- [Brief 1] How would this sentence from the Rule G-37 exemption letter read in Spanish: "You represent that in Name’s disclosure to the Firm of political contributions for the prior two years, he did not disclose any contributions to any issuer officials."?
- [Brief 2] Can you resume the Rule G-37 exemption letter right after its last sentence and carry it forward in the same style?

This request for exemptive relief is granted based on the contributions made being small in amount, in support of personal relationships, the Firm’s representation that the contributor will be restricted in his municipal securities activities and municipal securities compensation, the individual will be subject to a period of heightened supervision, and the return or reasonable attempt at the return of the contributions.


November 11, 2003

 

This is in response to your letter dated August 6, 2003, requesting an exemption pursuant to NASD Rule 9610(b) for your client, Firm, from the prohibition of engaging in municipal securities business as defined in Municipal Securities Rulemaking Board ("MSRB") Rule G-37 ("Rule"). You have requested this exemption because Name, a municipal finance professional ("MFP") of the Firm and an officer of the Firm’s affiliate, Bank, made the following three political contributions: (1) $131.21 in March 2003; (2) $50.00 on February 8, 2003; and (3) $250.00 on June 8, 2002 ("Contributions").1 You acknowledge that Name was designated as a Firm MFP on December 23, 2002, because Name's responsibilities include offering banking products and services to commercial Bank customers, including certain public entities, and in the course of performing these responsibilities, he solicits certain public entities to bring their municipal securities business to the Firm.

 

You represent that, as part of the Firm’s process for designating Name as an MFP, Name was required, among other things, to: (a) read the Firm’s Political Contributions Policy and Procedures ("Policy"); (b) sign a statement agreeing to comply fully with the Policy, including pre-clearing contribution requests and providing contribution information to the Firm’s Public Finance Compliance team quarterly; and (c) disclose all political contributions made during the previous two years. You represent that in Name’s disclosure to the Firm of political contributions for the prior two years, he did not disclose any contributions to any issuer officials.

 

You represent that, on or about April 29, 2003, the Firm first became aware of the March 2003 Contribution of $131.212 and the June 8, 2002 Contribution of $250.00, when Name disclosed them in his response to the Firm’s regularly scheduled, firm-wide, quarterly request for information from all MFPs regarding political contributions made in the first quarter of 2003. At the Firm’s request, Name then promptly sought and obtained a refund of $131.21.3 You also represent that on or about May 23, 2003, Name advised the Firm of the February 8, 2003 Contribution of $50.00 to Candidate B. This was the first knowledge that the Firm had of the Contribution because Name had not followed the Firm’s procedures to pre-clear the Contribution and also did not disclose this Contribution when he responded to the Firm’s first quarter 2003 request for political contribution information. Again, at the Firm’s request, Name sought a refund of the $50.00 Contribution.4 You represent that Name did not solicit Firm municipal securities business from Candidate A, Candidate B, or any other issuer of which these individuals might be considered to be issuer officials or issuer official candidates ("Issuers").

- [Provided material]
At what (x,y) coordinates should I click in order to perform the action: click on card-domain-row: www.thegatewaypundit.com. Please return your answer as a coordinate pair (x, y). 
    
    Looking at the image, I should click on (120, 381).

- [Expected answer 1] Usted declara que, en la divulgación que Name hizo a Firm de las contribuciones políticas de los dos años anteriores, él no divulgó ninguna contribución a ningún funcionario de un emisor.

- [Expected answer 2]
 

Finally, the Firm disclosed to NASD on August 22, 2003, that Name also failed to report a May 2002 political contribution of $50.00 to a candidate for whom Name was entitled to vote. Although this contribution to a candidate for the governor of State does not trigger the prohibitions in Rule G-37(b), Name’s failure to report the contribution is an additional violation of the Firm’s Policy.

 

Based on Rule G-37, NASD has considered your client’s request for exemptive relief pursuant to the applicable standards. A paramount issue in rendering our determination is whether an exemption is consistent with the public interest and the protection of investors.5 In reaching a determination, NASD staff considered several key factors surrounding the Contributions. First, the Contributions were small in amount. Second, in the instance of Candidate A, the contributions were in support of Name’s stepmother’s candidacy. Further, as you also represent, Name’s Contribution to Candidate B was in support of a personal relationship. Third, as you have represented, the Firm has a long relationship as an underwriter of State municipal issuers and the Contributions were not necessary to obtain municipal securities business in these markets.6 Fourth, upon learning of the Contributions, the Firm has ceased engaging in municipal securities business with any Issuer of which Candidate A or Candidate B were considered to be issuer officials. Additionally, the Firm withdrew from a City bond deal for which the Firm had already been selected as senior manager. Fifth, Name has been verbally counseled by his immediate municipal securities principal supervisor and the Firm’s Senior Compliance Manager, and has received a "letter of censure" from the Firm. A copy of the letter has been placed in his personnel file. Finally, although a less weighty factor, one Contribution has been returned and the Firm has demonstrated a reasonable effort to obtain a refund of another Contribution.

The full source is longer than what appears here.